Диггенс решительно сунул трубку в карман.
— Ветер заходит с веста, — сказал он. — Мы теряем время. На борту «Фиск» двадцать четыре человека. Если русский кэптен не возражает, я переброшу на «Сверре» пять человек.
Все собравшиеся в кают-компании поняли и оценили деликатность норвежца. Такой же рыбак, как и они, Диггенс не хотел упускать времени лова, но не хотел оставлять и «Быстрый» расхлебывать всю кашу самому. Пять норвежцев, конечно, не могли управиться с таким большим судном, как «Сверре». Диггенс надеялся, что Сорокин со своей стороны тоже выделит несколько человек, знакомых с машиной и навигацией, и таким образом составится команда для перегона судна в ближайший порт.
— Ну, что ж, предложение дельное, — сказал Сорокин, и впервые по его лицу скользнула улыбка. — Сейчас мы составим «сэлвидж контракт». Гришин, берите с собой второго машиниста и четырех матросов и отправляйтесь на грузовик.

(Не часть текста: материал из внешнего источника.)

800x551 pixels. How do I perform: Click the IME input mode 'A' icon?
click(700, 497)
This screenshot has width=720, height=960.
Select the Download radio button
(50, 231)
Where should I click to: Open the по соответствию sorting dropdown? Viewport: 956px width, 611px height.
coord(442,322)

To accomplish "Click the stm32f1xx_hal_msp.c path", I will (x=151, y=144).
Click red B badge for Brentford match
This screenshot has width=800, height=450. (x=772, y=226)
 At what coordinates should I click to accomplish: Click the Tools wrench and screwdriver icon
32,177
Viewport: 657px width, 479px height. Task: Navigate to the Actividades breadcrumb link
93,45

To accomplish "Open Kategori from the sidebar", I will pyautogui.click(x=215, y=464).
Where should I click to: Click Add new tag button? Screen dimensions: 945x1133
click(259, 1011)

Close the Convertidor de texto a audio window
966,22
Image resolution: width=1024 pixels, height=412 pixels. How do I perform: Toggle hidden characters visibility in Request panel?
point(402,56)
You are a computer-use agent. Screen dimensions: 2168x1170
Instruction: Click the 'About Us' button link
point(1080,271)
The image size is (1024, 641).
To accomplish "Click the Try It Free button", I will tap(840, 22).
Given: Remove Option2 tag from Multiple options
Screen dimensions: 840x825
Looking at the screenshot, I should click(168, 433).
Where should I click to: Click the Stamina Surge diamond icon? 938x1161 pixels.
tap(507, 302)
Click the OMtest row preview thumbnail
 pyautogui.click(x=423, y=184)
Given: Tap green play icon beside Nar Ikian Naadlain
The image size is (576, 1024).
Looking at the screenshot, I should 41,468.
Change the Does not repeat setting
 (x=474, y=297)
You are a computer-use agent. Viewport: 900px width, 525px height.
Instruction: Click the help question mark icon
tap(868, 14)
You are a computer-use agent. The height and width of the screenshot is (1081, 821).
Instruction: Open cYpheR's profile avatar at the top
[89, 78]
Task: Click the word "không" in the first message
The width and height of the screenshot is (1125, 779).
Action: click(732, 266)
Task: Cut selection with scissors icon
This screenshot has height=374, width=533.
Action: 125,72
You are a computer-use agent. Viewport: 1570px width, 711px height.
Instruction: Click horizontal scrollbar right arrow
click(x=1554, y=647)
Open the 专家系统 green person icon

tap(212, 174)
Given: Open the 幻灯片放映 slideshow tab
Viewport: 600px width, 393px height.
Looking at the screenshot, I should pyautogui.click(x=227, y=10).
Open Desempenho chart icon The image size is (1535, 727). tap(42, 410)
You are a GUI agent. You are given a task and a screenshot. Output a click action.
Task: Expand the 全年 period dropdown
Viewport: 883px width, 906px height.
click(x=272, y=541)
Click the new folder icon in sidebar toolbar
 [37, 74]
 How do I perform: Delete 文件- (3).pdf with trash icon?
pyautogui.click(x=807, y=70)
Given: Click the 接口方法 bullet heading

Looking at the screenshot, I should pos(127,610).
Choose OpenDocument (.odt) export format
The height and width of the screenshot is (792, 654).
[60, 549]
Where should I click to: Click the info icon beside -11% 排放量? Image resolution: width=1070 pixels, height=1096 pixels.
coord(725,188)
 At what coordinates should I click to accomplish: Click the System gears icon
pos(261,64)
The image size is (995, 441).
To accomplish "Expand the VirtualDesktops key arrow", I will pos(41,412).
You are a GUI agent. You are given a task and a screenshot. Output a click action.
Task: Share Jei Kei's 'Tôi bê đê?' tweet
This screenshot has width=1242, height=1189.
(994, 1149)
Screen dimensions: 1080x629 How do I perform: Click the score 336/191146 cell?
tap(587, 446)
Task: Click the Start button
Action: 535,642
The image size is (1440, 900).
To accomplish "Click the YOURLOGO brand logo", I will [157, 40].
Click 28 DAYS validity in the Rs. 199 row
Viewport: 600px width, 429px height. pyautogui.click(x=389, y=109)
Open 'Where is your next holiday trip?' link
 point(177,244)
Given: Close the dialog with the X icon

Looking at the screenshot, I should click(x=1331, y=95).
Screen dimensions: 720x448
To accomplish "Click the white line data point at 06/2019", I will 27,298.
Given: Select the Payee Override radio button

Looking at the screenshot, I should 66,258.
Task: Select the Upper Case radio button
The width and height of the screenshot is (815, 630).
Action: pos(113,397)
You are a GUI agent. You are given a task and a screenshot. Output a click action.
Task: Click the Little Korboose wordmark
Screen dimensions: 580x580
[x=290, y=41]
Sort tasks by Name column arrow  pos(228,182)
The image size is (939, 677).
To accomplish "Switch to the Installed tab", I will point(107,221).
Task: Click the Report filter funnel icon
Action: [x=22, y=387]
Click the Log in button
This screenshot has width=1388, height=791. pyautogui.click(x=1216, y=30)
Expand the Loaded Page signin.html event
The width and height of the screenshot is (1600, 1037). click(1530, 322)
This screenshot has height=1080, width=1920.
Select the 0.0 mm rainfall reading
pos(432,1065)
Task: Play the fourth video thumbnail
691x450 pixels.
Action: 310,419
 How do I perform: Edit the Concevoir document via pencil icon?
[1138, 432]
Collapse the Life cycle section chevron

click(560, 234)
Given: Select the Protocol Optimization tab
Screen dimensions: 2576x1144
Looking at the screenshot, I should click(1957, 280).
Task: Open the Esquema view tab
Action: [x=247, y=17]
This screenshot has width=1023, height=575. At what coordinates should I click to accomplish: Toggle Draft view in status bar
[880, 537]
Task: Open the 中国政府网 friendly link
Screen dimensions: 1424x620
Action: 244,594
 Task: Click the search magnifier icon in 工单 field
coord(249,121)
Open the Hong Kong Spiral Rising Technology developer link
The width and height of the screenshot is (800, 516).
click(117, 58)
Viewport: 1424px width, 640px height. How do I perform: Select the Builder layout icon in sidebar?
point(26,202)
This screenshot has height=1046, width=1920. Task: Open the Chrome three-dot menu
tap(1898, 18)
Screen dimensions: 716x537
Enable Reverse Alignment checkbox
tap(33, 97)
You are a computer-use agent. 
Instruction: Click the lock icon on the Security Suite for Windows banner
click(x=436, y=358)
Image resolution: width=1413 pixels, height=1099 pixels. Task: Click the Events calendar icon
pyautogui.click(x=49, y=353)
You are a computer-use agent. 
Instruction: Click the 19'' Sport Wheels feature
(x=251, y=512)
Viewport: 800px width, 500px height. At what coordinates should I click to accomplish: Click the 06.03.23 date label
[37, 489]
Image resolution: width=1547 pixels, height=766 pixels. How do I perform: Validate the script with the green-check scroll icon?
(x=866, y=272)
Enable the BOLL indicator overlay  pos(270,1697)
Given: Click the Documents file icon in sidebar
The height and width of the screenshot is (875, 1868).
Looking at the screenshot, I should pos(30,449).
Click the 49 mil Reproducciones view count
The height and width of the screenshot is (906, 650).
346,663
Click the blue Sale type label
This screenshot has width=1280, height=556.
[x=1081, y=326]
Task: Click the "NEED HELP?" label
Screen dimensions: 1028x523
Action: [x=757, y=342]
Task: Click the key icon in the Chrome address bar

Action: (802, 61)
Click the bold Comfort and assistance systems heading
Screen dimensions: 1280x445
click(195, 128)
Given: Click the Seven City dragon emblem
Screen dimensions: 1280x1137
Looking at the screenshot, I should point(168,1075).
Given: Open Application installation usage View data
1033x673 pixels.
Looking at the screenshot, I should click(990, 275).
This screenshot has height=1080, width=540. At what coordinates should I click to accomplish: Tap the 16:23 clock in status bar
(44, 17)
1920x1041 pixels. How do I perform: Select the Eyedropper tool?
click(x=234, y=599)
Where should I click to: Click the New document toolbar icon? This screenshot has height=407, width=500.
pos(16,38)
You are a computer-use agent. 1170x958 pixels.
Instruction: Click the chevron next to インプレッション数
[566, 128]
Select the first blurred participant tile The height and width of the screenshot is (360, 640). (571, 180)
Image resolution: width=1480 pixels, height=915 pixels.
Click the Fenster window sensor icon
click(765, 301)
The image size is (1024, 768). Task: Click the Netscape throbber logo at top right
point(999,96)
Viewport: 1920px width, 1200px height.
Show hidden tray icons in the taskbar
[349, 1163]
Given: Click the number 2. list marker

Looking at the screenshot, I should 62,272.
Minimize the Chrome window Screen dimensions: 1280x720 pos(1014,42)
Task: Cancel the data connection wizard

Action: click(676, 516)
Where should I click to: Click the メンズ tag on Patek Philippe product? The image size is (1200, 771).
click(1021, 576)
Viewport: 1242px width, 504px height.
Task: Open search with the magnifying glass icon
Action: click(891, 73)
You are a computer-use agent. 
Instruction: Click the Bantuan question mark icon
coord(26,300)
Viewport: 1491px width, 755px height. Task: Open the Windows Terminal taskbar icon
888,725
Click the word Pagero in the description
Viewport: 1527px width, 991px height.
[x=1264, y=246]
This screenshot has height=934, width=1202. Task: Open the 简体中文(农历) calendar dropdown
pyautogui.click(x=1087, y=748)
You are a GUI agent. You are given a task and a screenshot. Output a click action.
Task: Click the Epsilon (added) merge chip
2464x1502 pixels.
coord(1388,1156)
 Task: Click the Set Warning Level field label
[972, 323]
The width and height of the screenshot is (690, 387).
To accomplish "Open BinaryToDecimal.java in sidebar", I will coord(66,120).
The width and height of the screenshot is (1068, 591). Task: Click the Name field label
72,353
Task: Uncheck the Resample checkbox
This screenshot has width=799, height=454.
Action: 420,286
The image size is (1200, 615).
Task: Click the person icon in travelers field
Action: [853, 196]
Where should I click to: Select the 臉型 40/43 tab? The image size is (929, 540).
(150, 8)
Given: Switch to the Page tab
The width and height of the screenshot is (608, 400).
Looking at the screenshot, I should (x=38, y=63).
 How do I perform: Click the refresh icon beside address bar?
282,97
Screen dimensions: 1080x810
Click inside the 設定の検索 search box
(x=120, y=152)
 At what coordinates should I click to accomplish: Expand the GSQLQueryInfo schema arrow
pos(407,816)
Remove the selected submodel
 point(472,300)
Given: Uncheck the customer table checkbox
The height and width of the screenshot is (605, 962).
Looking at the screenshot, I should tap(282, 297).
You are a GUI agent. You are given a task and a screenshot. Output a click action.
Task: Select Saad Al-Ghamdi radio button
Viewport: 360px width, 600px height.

Он надвинул фуражку на лоб, подошел к Диггенсу и крепко пожал ему руку.
Тайна «Уранг Медан»
Глухо гудит мотор лебедки. Повизгивают ролики, по которым ползут ваера, тянущие из глубины трал. Вот он уже на поверхности, в круге быстро тающей пены. Сорокин на глаз прикидывает: тонны полторы. До семи вечера успеют сделать еще два-три подъема. Примерно пять тонн. Двенадцать суток лова, чтобы заполнить трюмы. Двое суток потеряно на «Сверре», да еще эта несчастная Медвежинская банка, чтоб она провалилась: то густо, то пусто. Двенадцать суток авральной работы. Вот оно, рыбацкое счастье...
Авралят все. Даже боцман, перетаскивая с борта на борт тяжелый черный шланг, обдает водой дощатые разделочные столы и палубу, смывая в море рыбьи потроха и головы, оставшиеся от предыдущей разделки.
Трал повисает над палубой. Огромный сетчатый мешок наполнен влажным стальным блеском. Старший рыбмастер резко рубит воздух ладонью:
— Давай!
Слабнет запирающий трос. Зев трала распахивается, и на палубу рушится шелестящий поток извивающейся, бьющейся, скользкой рыбы.
У разделочного стола уже приготовилась бригада.